(INSTRUCTIONS)
**A.** In the volatility newsletter, which fund led the Commodity BICS Industry group in 30 Day Implied Volatility?
**B.** Repeat the part of the volatility newsletter starting at "Aqumin Volatility Newsletter" and ending at "traded options universe.".

(PROVIDED PASSAGE)
Thursday, April 28, 2011

Aqumin Volatility Newsletter 04/28/2011 - $SC0 $CRDN

The big bounce yesterday in Silver, which seems to be on a lot of minds, made me want to look at some of the Commodity ETF’’s to find a story that might not have caught the attention of everyone yet. The crazy metal frenzy should show up in a somewhat predictable way. I thought it would be instructive to view how the market is pricing volatility for some of the more popular Commodity ETF’s to see what pops out. Next to follow is a look at a post earnings stock to see if there are any opportunities in the current volatility pricing for that name.

The views created were out of AlphaVision for Bloomberg using the 2300 actively traded options universe.

ETF Focus

First looking at the AlphaVision Landscape detail you notice the Commodity BICS Industry group is mostly flat and green. That means the Proshares Ultra Silver Fund (AGQ) was leading the group (43 points) in 30 Day Implied Volatility running higher than the 60 Day Trailing Historical Volatility (Dark Green) and was pretty much flat for the week as far as where it started and where it ended stock price-wise. The ProShares Ultrashort Silver ZSL was a close second. The march higher in Silver is pushing implied volatilities way above their 60 Day Historical and it looks like the market is expecting bigger moves. This is speculative paper jumping into the mix in a big way.

ETFs4-28-11

Let’s contrast that with the ProShares UltraShort DJ-UBS Oil ETF (SCO) which sits at the opposite end of the spectrum and has been grinding down steadily since the beginning of the year as Oil has steadily wound up. The Implied Volatilities are much more in line with the 60 Day Historical and provide a better value for a pure long option play in the Oil arena. A big reason for this is volume. The ZSL trades 15k contracts (the hot name) per day and the SCO trades a little more than 500. If you can grab some contracts in the SCO, this might be the play for some cheaper options to play the Commodity Craze.

(INFORMATION SHOWN)

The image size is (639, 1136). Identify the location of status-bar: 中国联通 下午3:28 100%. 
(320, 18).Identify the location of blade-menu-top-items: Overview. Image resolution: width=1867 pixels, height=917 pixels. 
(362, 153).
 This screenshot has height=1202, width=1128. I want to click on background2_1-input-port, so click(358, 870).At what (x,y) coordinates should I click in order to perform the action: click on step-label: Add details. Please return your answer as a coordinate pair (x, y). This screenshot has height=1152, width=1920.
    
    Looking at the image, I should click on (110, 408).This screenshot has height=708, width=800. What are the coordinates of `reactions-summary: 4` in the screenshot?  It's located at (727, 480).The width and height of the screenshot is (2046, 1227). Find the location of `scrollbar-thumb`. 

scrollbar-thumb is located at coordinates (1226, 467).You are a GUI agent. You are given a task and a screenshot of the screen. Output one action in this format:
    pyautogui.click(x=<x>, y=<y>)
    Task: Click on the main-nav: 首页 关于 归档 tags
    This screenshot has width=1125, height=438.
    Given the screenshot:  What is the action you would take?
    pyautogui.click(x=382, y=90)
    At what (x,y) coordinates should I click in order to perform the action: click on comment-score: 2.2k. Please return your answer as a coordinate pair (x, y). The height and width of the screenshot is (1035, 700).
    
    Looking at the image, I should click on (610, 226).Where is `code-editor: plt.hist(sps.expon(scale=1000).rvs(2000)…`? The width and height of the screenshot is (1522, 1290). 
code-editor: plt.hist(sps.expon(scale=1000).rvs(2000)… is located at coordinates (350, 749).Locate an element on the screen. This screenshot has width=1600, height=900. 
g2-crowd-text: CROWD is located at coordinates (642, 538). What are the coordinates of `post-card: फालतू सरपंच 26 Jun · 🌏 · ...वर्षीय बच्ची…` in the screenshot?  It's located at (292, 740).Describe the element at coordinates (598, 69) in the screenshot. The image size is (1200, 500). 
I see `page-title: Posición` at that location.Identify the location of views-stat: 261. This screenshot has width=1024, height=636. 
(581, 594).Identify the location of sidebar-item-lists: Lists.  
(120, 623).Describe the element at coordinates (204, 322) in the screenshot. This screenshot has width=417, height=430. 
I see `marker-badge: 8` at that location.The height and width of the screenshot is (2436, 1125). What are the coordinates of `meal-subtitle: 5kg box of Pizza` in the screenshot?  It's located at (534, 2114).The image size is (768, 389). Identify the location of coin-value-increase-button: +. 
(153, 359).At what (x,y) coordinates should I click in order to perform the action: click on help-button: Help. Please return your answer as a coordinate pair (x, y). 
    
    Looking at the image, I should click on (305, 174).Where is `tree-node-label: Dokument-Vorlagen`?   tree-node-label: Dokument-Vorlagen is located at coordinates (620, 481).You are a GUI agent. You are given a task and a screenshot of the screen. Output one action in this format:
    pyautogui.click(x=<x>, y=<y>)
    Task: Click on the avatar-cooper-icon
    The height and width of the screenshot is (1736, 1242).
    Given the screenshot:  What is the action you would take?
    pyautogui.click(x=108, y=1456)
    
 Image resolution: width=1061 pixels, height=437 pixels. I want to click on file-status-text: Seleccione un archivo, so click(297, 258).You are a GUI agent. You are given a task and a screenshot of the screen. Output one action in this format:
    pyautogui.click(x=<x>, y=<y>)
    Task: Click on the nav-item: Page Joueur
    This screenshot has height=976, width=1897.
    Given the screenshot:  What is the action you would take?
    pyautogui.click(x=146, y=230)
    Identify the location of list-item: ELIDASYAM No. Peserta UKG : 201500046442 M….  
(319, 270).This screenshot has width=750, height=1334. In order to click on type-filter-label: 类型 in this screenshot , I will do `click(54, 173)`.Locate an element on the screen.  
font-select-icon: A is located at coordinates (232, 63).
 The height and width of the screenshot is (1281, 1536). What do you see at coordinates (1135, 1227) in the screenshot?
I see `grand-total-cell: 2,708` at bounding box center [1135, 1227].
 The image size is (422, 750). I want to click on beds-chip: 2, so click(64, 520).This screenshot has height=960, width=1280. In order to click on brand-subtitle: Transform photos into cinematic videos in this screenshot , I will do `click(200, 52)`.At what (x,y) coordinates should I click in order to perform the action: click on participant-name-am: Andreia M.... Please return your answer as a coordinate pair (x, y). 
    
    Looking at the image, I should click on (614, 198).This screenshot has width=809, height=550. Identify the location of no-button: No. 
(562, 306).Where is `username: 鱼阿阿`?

(SOLUTIONS BY TASK)
**A.** The ProShares Ultra Silver Fund (AGQ)

**B.**
Aqumin Volatility Newsletter 04/28/2011 - $SC0 $CRDN

The big bounce yesterday in Silver, which seems to be on a lot of minds, made me want to look at some of the Commodity ETF’’s to find a story that might not have caught the attention of everyone yet. The crazy metal frenzy should show up in a somewhat predictable way. I thought it would be instructive to view how the market is pricing volatility for some of the more popular Commodity ETF’s to see what pops out. Next to follow is a look at a post earnings stock to see if there are any opportunities in the current volatility pricing for that name.

The views created were out of AlphaVision for Bloomberg using the 2300 actively traded options universe.